— Short task —
Copy out each line of the listing below that contains the word "pixels". Uppercase and lowercase must match.

— Source material —
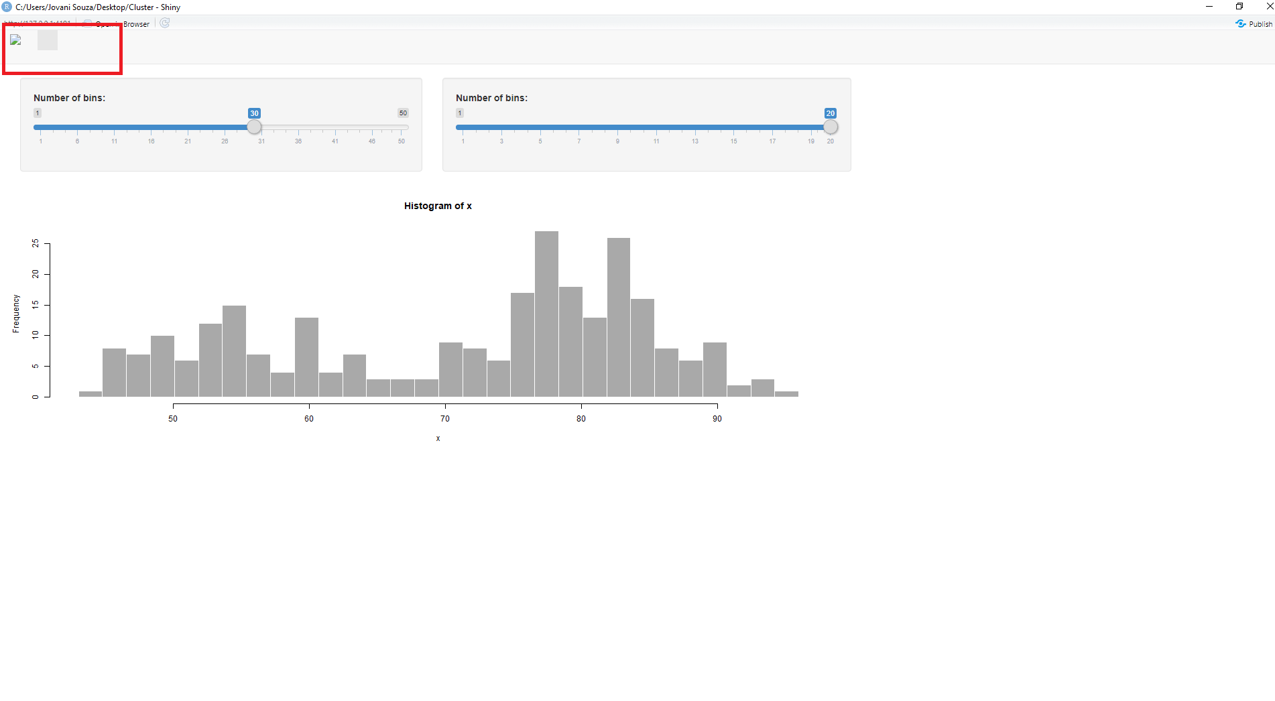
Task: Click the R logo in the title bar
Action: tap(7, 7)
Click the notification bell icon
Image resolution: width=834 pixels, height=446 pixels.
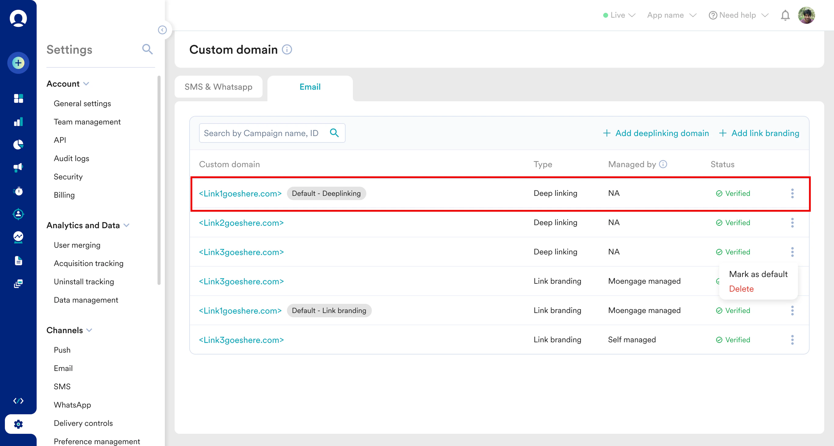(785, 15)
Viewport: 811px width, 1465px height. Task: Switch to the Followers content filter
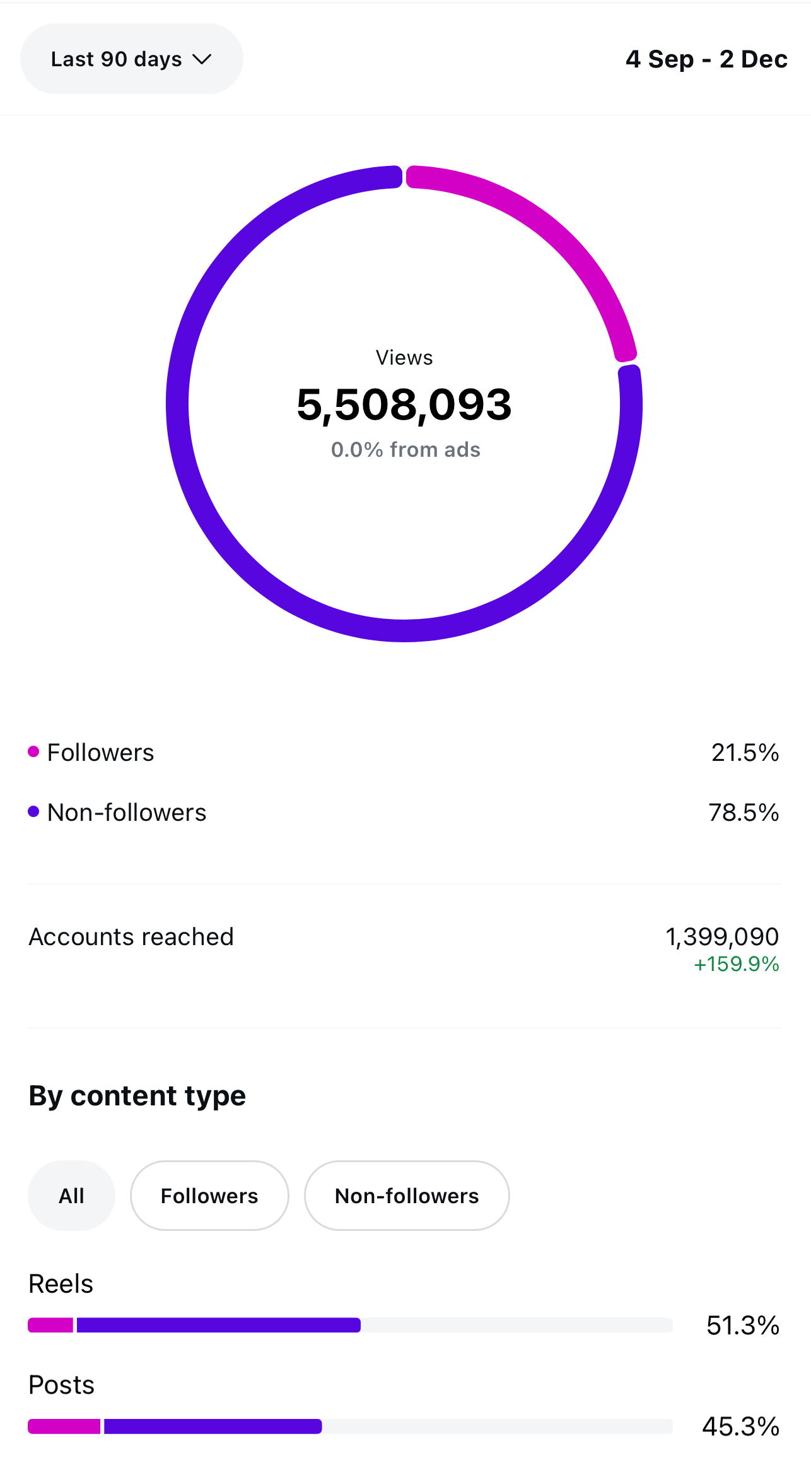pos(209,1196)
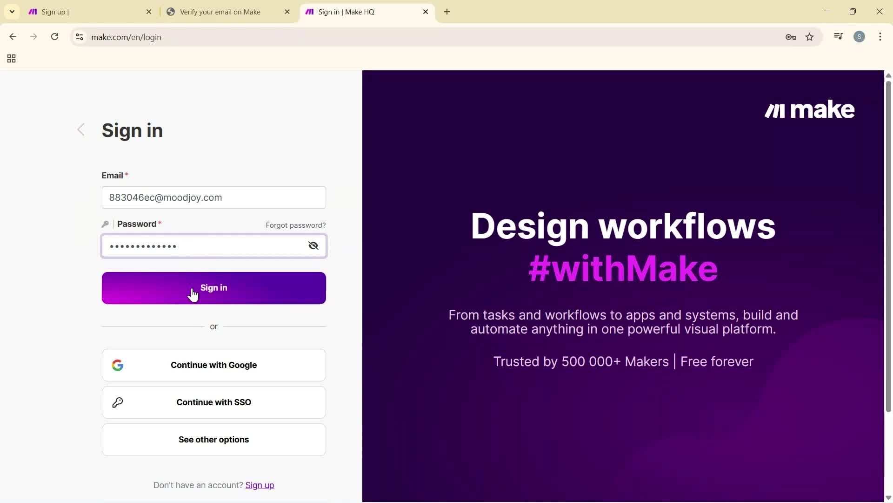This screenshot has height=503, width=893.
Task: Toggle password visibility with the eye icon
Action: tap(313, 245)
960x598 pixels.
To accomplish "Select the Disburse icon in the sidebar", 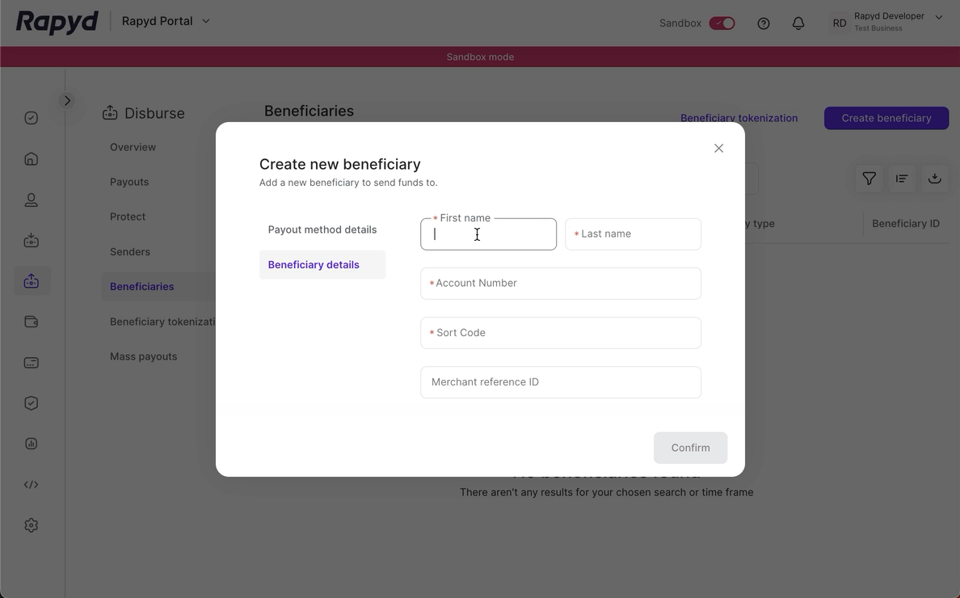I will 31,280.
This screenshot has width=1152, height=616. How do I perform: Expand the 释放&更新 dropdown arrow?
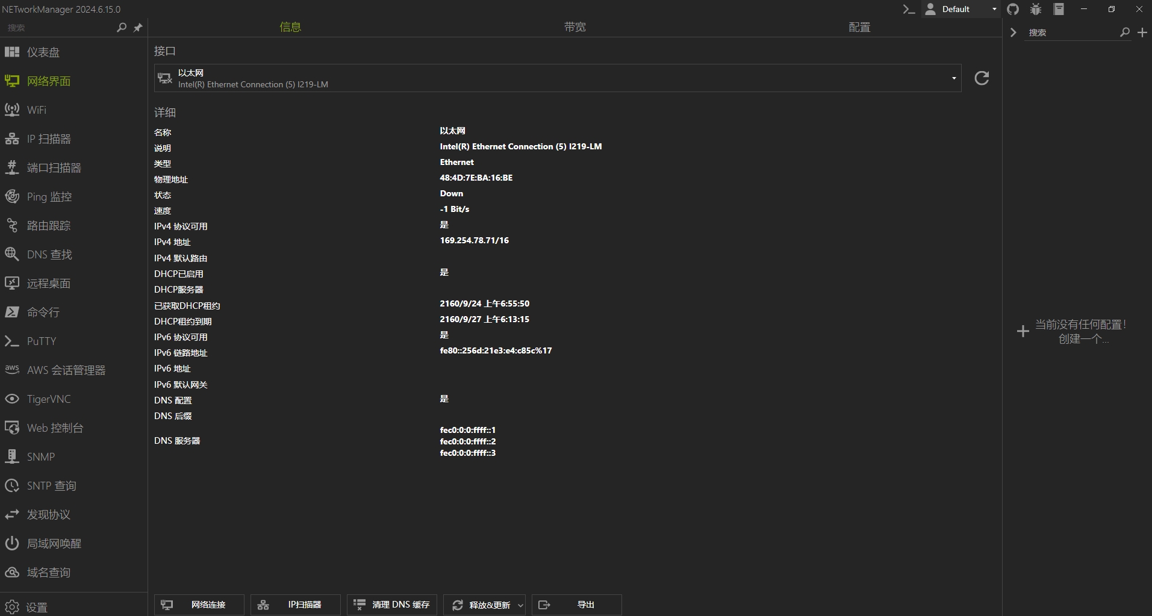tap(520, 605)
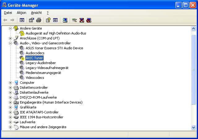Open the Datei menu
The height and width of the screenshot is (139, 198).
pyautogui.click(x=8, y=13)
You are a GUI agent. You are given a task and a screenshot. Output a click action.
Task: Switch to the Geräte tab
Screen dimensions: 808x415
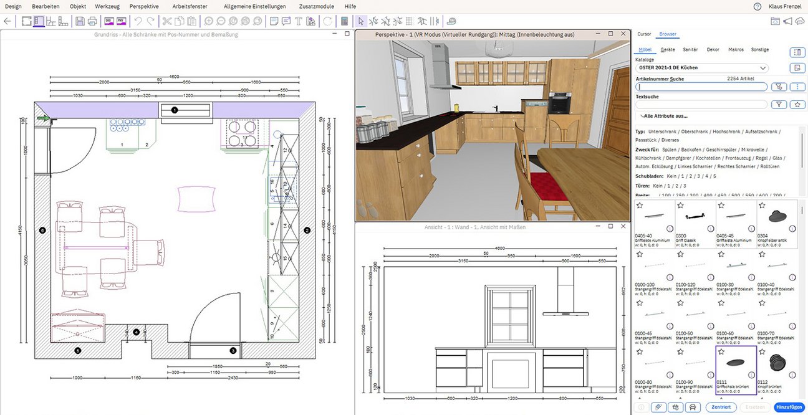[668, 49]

— The answer —
Image resolution: width=834 pixels, height=446 pixels.
960x598 pixels.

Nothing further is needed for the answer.